■ **Directions**: Exactly the lines starting at the line containing "Factset (484, 2529)" and ending at the line containing "Subscribe (669, 501)" are to be written out from the listing below, both included.
━━━ Data extract ━━━
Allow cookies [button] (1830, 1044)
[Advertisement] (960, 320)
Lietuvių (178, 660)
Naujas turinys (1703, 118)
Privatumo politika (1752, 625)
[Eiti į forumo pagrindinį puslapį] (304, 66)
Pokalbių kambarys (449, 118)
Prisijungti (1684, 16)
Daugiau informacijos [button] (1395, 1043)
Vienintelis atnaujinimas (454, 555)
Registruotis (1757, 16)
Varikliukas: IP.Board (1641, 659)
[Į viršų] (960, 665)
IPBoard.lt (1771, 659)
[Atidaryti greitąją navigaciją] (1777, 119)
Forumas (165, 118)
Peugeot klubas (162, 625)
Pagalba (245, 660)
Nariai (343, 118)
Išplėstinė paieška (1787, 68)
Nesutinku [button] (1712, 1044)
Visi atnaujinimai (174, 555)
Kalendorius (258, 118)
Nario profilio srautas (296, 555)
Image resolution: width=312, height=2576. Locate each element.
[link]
━━━
━━━ Data extract ━━━
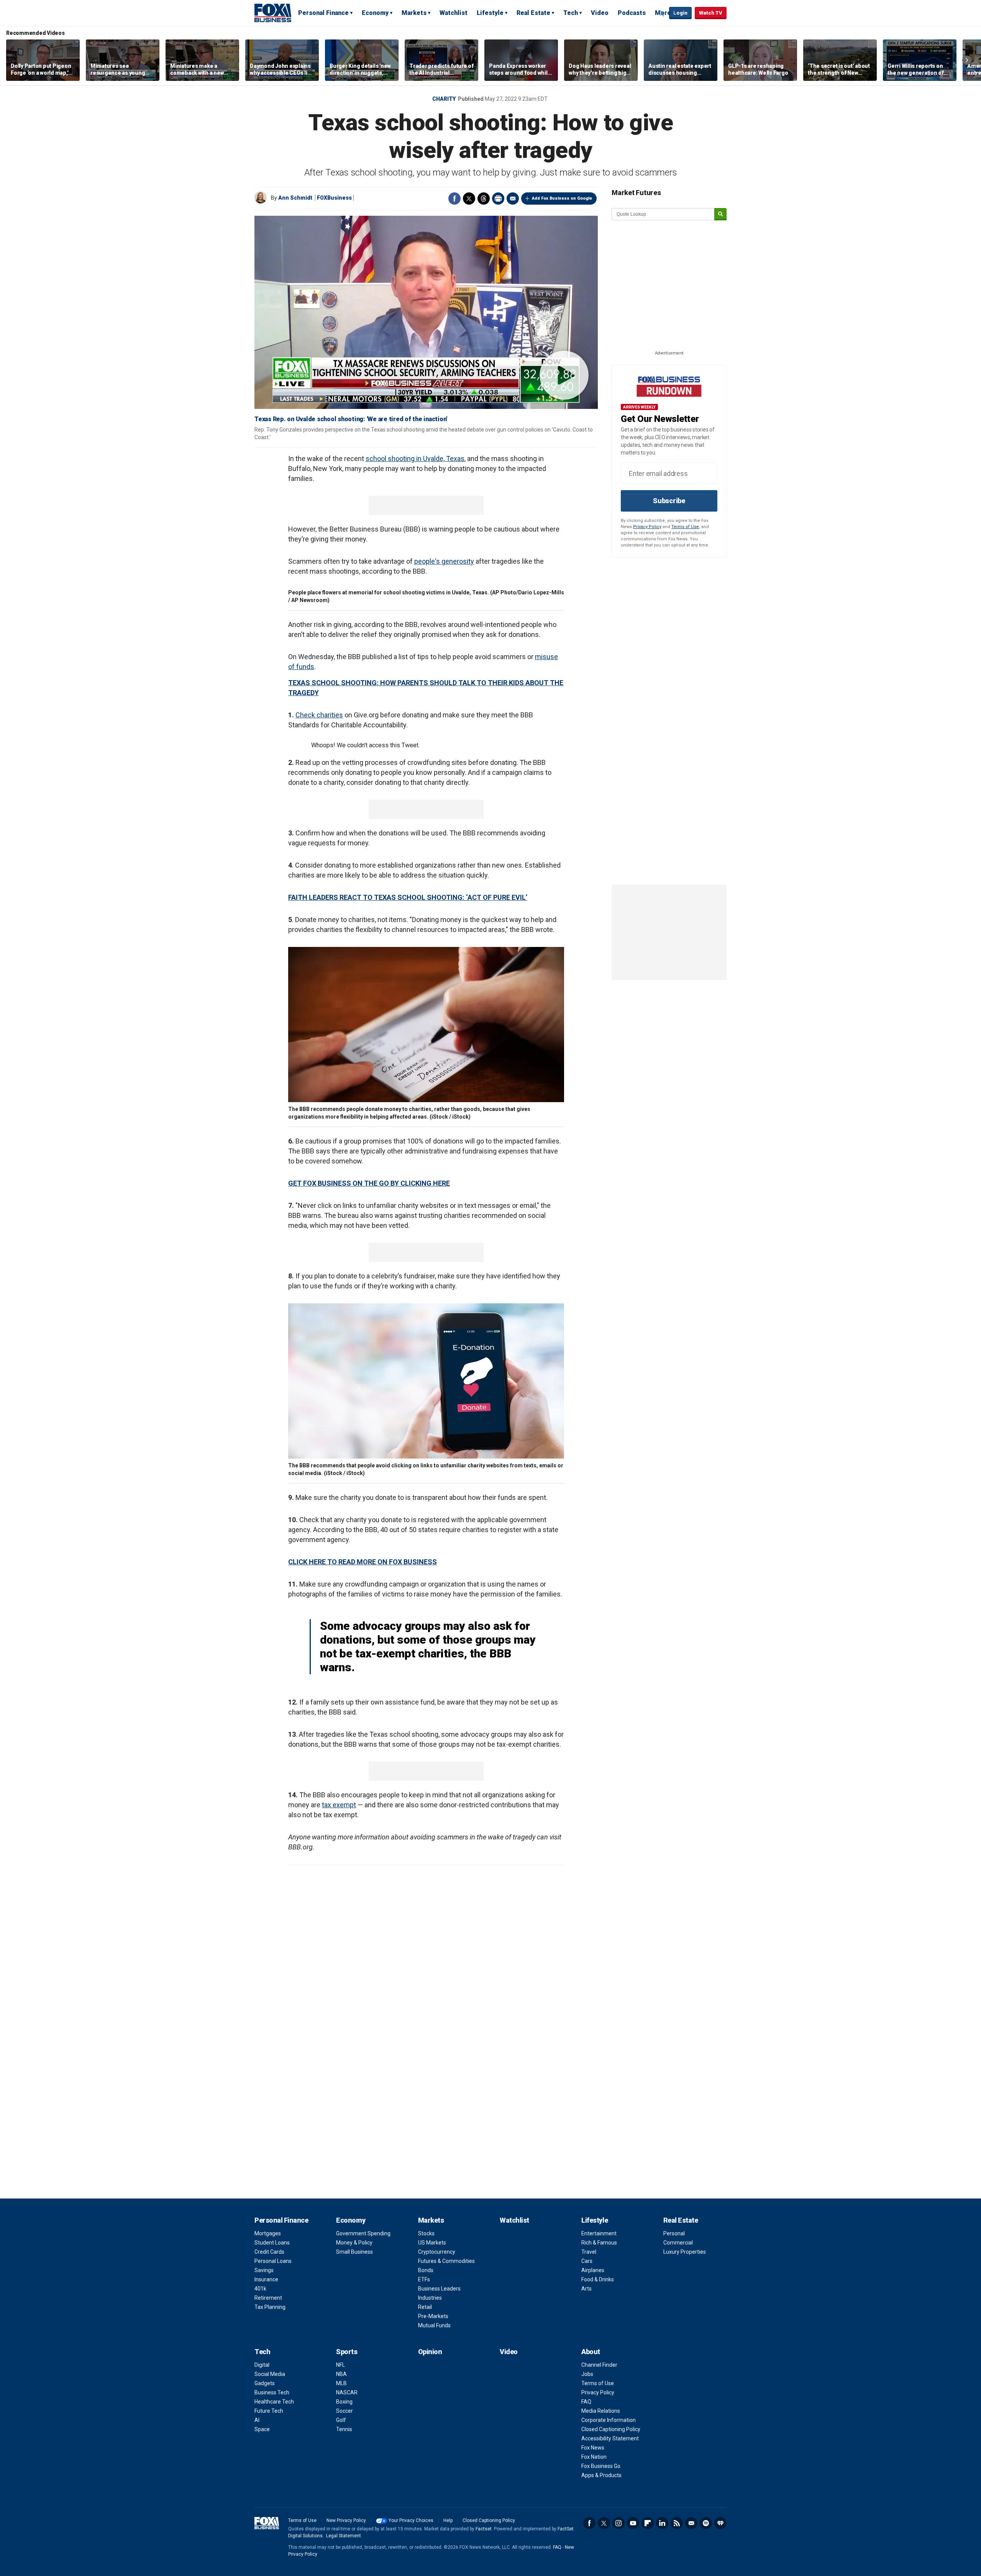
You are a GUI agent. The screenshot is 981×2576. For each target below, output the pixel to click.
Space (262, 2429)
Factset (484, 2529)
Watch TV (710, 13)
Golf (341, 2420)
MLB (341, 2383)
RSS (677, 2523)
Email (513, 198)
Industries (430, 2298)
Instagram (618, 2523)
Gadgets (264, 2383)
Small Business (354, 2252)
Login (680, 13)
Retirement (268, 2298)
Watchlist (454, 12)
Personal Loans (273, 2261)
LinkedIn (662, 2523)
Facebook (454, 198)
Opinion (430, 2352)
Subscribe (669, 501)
━━━
■ **Solved exercise**:
Factset (484, 2529)
Watch TV (710, 13)
Golf (341, 2420)
MLB (341, 2383)
RSS (677, 2523)
Email (513, 198)
Industries (430, 2298)
Instagram (618, 2523)
Gadgets (264, 2383)
Small Business (354, 2252)
Login (680, 13)
Retirement (268, 2298)
Watchlist (454, 12)
Personal Loans (273, 2261)
LinkedIn (662, 2523)
Facebook (454, 198)
Opinion (430, 2352)
Subscribe (669, 501)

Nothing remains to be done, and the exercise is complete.